Bu söyleyişi iki hafta sonra Odatv’de şöyle bir manşetle haber oldu “O komutanın tepkisi Balyoz kumpasından yatanları şoke etti... Yarbay Mehmet Alkan aslında kim...” Haber içeriğinde özetle şu eleştiriler yapılıyordu;

“…Fetullahçıların ağzıyla konuşuyordu! 17-25 Aralık olmasaydı Balyoz, Ergenekoncuların tahliye olmayacağını söyledi.

İçeride FETÖ’den yatanlara sahip çıktı; yine Ergenekon ve Balyoz’dan hapis yatanlara cezaevinde daha iyi davranıldığını iddia etti. İşi bel altına kadar getirdi; o dönem tüm mahkum ve tutukluların eşlerine "pembe odada" görüşme yapmasını çarpıtarak kararın Balyoz Ergenekon tutukları için çıkarıldığı iddia etti. Oya bu tutuklar "pembe oda" uygulamasını kişiliklerine hakaret olarak görüp reddettiler.

15 Temmuz darbe girişimi başarısız oldu” dedi ancak “20 Temmuz darbe girişimi başarılı oldu” diye konuştu! Bu söylemi de özellikle Fetullahçı örgütün kullandığını herkes biliyor…Mehmet Alkan nereye koşuyor? Ya da aslında hep öyle miydi? Karışık bir iş vesselam…”

Bu videoyu ilk çıkaran, kim olduğunu tahmin ettiğimiz, @YzbDz adlı hesap oldu, kendisine dm’de ulaşmam üzerine cevap vermek yerine beni engelledi. Odatv bu habere internet sitesinde ilk olarak 05 Nisan 2020 saat 19.56’da yer verdi, her nedense, sitenin twitır hesabından (@odatv) 18 saat içinde aynı haber aynı şekilde tam 6 defa paylaşıldı!

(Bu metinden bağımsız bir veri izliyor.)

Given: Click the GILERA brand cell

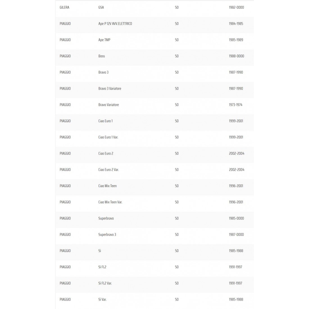Looking at the screenshot, I should click(x=64, y=7).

Sonrasında birçok Balyoz/Ergenekon davası mağduru bana mesaj göndererek açıklama istedi hatta suçlayanlar oldu ama ben olay sıcakken cevap vermek yerine zaman geçmesini bekledim ve bu yazıda hem onlara hem odatv’ye cevap vereceğim.

Çoğunluğun itiraz ettiği ve alındıklarını söylediği “pembe oda” ile başlamak istiyorum. Eğmeden bükmeden bu konuda “Balyoz/Ergenekon mağdurları ve eşlerinden özür diliyorum.” Çünkü meramımı canlı yayın sırasında ani bir söylem olması nedeniyle olsa gerek doğru ifade edememişim. Orada demek istediğim şuydu; Balyoz/Ergenekon döneminde eylemsiz suç olmaz, kanunsuz suç olmaz, masumiyet karinesi, adil yargılanma ilkeleri başta olmak üzere çok büyük hukuksuzluklar yaşandı, insanlar mağdur edildi, çile çekti hatta hayatını kaybedenler oldu (Rahmet olsun onlara). TSK’ya büyük darbe vuruldu, olması gereken terfi ve atamalar yargı eliyle engellendi. Bu hukuksuzluklar içinde dahi cezaevlerindeki hükümlü ve tutukluların eşleriyle mahrem görüşmesi yönünde bir kanun (6411 sayılı Kanun 24.01.2013) çıkarıldı. Oysa bugünkü süreçte eşlerin açık görüşte karşılıklı görüşmesine dahi engel olunuyor. İstisnalar dışında kendilerinin ve eşlerinin böyle bir şeyi hakaret görüp kabul etmediklerini ifade edenlerden bu yanlış ifadeden dolayı tekraren özür diliyorum. Yapmak istediğim sadece iki hukuksuz dönemi güncel bir olay üzerinden karşılaştırmaktı.

Şimdi gelelim diğer hususlara;

17-25 Aralık olmasaydı Balyoz/Ergenekoncuların tahliye olmayacağı; Bu konuda; o dönem Başbakan danışmanı olan Yalçın Akdoğan’ın bu davaların terse dönmesinde dönüm noktası olan ‘milli orduya kumpas kuruldu’ söylemini ne zaman ortaya attığı ve sonrasında neler olduğunun hatırlanmasının yeterli olacağını düşünüyorum.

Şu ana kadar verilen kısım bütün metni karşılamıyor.